What is required: In the material below, which lines hold the word "agent"? Pick each one out.

Given entries:
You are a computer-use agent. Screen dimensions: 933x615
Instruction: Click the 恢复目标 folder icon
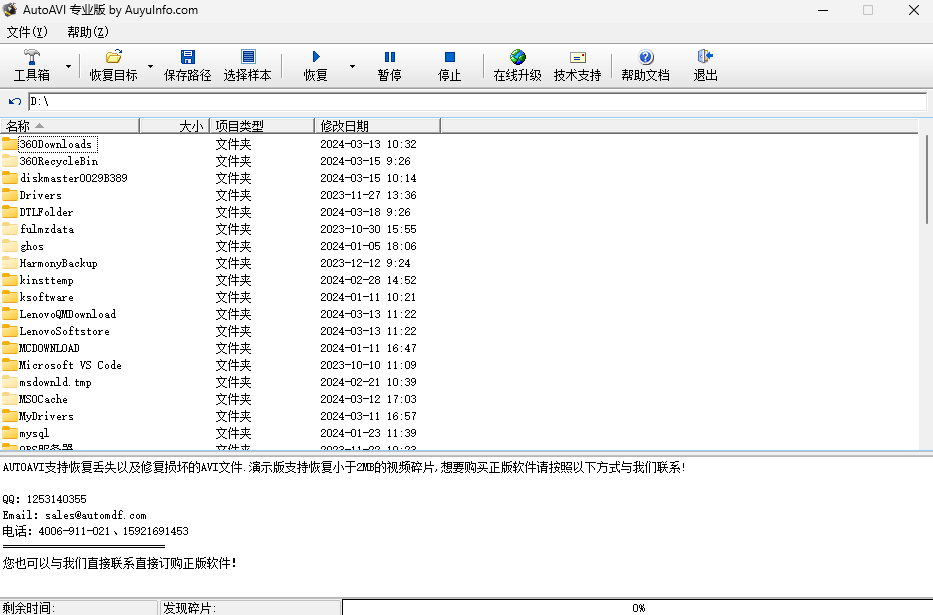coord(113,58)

---

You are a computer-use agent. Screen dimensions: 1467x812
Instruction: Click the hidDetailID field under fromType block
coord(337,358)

Exercise solution:
You are a computer-use agent. Screen dimensions: 933x615
You are a computer-use agent. Screen dimensions: 1467x812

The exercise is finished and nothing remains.